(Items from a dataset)

────────────────

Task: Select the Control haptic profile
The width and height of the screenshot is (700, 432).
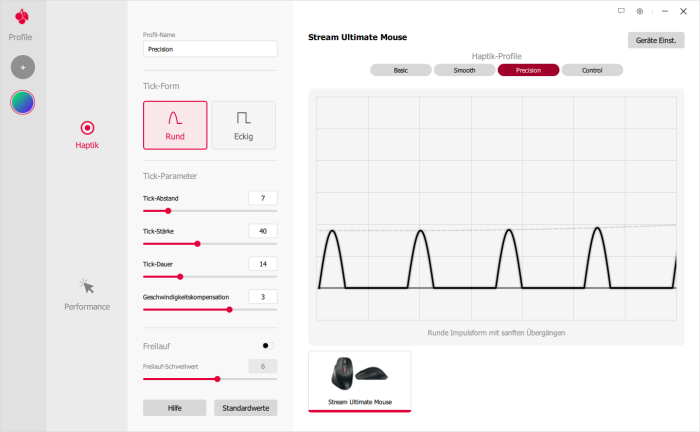Action: click(592, 70)
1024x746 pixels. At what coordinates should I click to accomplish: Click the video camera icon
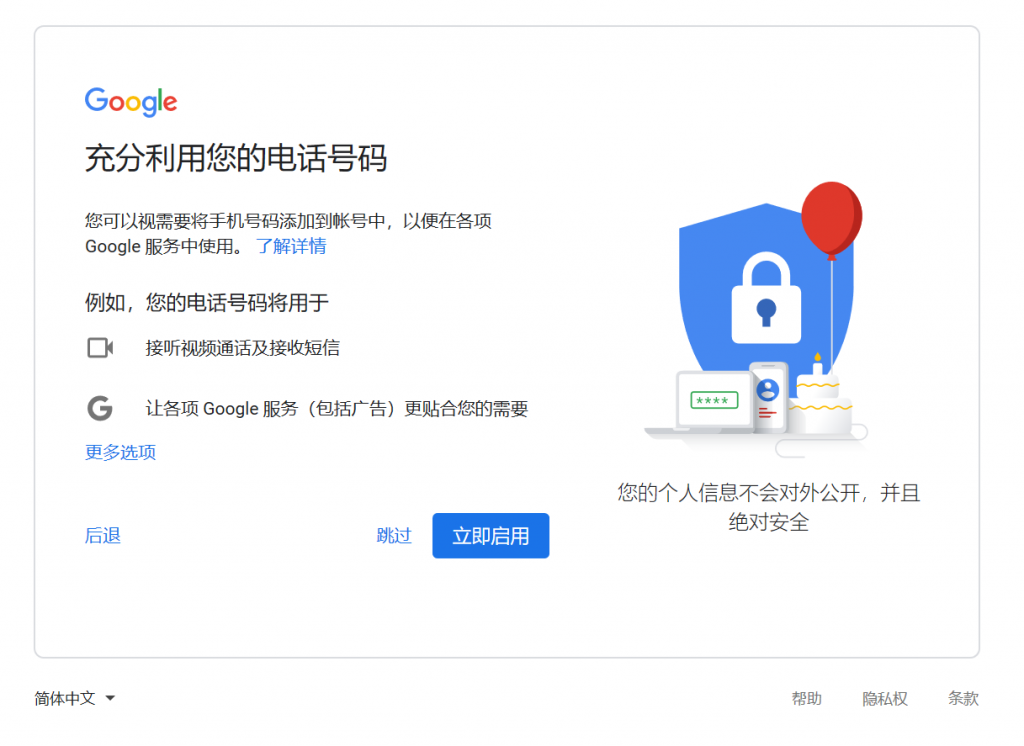[100, 348]
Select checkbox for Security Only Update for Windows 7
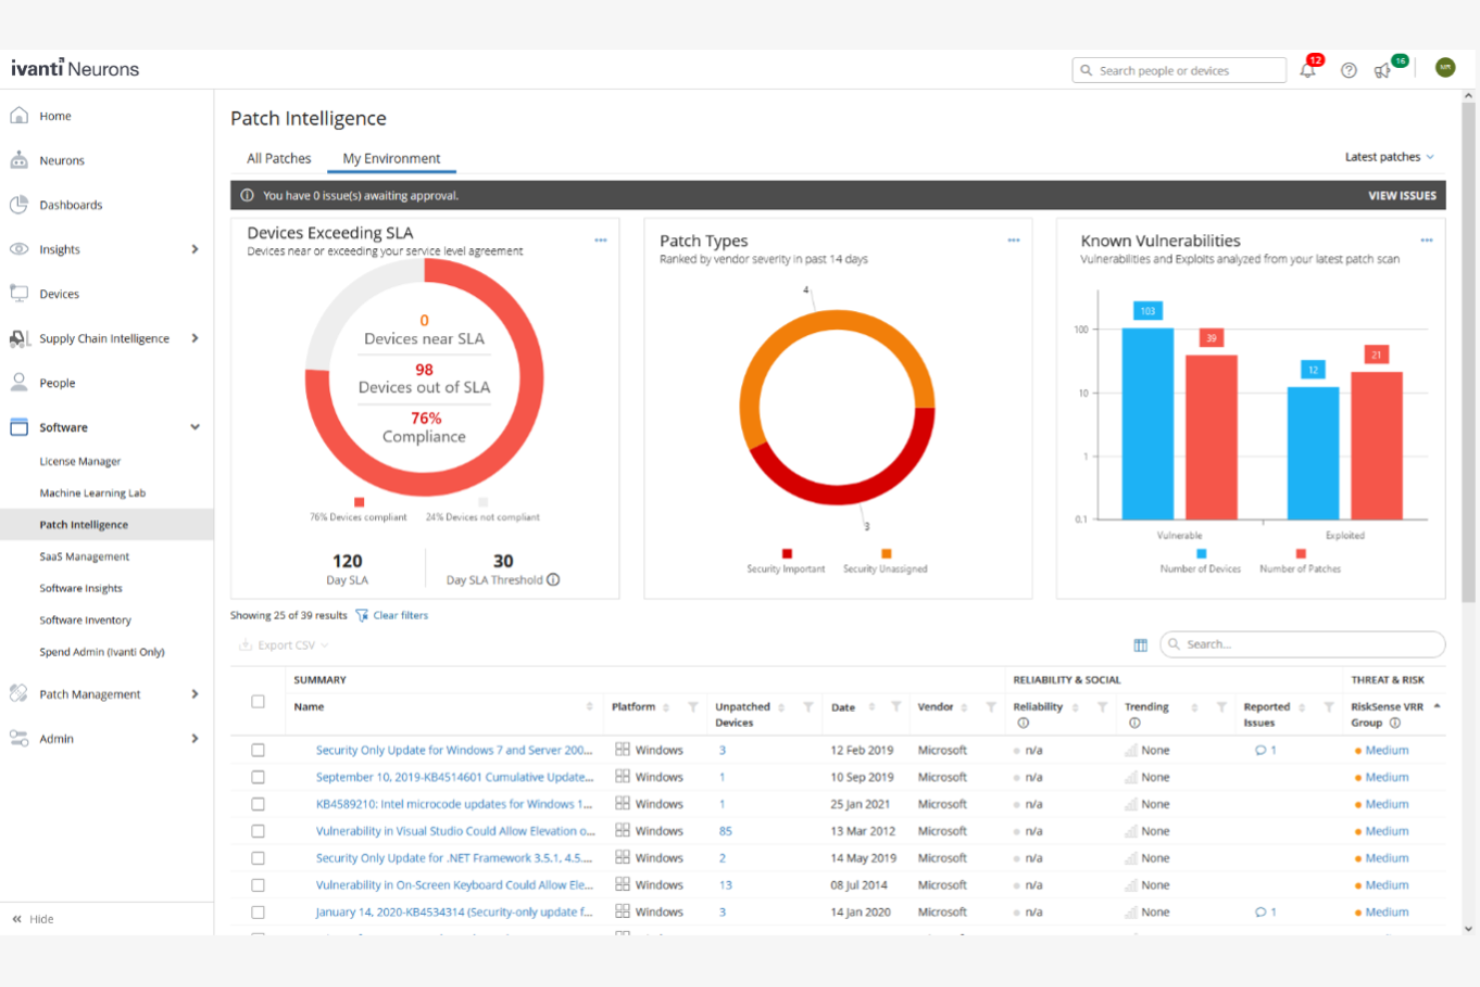1480x987 pixels. click(x=258, y=750)
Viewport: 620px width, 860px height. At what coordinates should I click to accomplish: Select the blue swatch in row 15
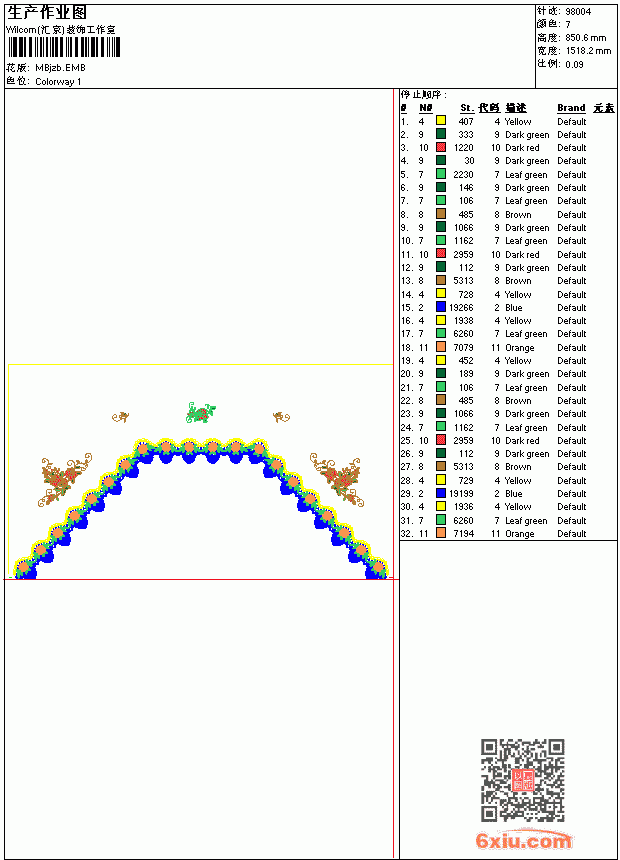click(x=441, y=307)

────────────────

- Problem details:
Return every record above exactly as written, but drop the pictures.

- Task answer:
Task: Select the Control haptic profile
The width and height of the screenshot is (700, 432).
Action: click(592, 70)
1024x746 pixels. At what coordinates should I click to accomplish: Click the video camera icon
[100, 348]
Select checkbox for Security Only Update for Windows 7
1480x987 pixels. click(x=258, y=750)
Viewport: 620px width, 860px height. At what coordinates should I click to accomplish: Select the blue swatch in row 15
click(x=441, y=307)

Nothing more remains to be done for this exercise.